Dataset entries:
:::
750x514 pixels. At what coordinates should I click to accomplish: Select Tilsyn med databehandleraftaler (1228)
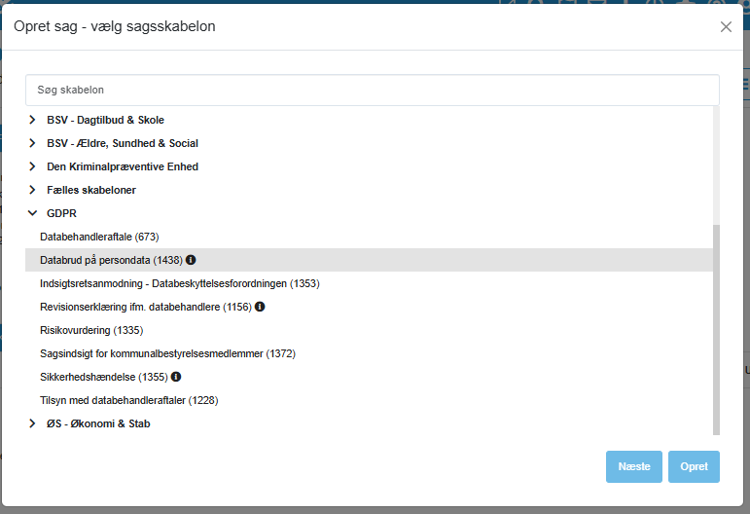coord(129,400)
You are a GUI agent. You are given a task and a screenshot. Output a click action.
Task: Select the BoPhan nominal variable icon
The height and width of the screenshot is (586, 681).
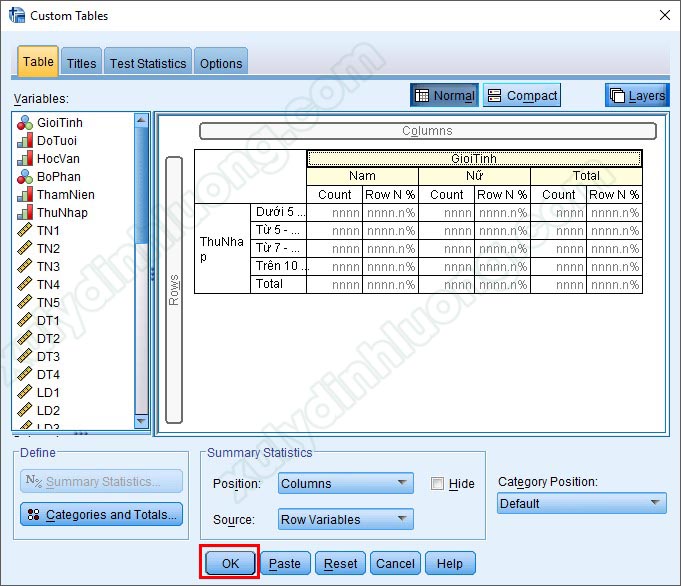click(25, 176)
:::
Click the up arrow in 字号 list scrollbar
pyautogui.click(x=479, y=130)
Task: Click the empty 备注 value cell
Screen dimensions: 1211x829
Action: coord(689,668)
:::
ASSIGNED TASK.
What is wanted is an exact copy of the lines above from the one containing "750x514 pixels. At" through the one containing "Task: Select the BoPhan nominal variable icon", with no pictures in it.

THE ANSWER.
750x514 pixels. At what coordinates should I click to accomplish: Select Tilsyn med databehandleraftaler (1228)
coord(129,400)
You are a GUI agent. You are given a task and a screenshot. Output a click action.
Task: Select the BoPhan nominal variable icon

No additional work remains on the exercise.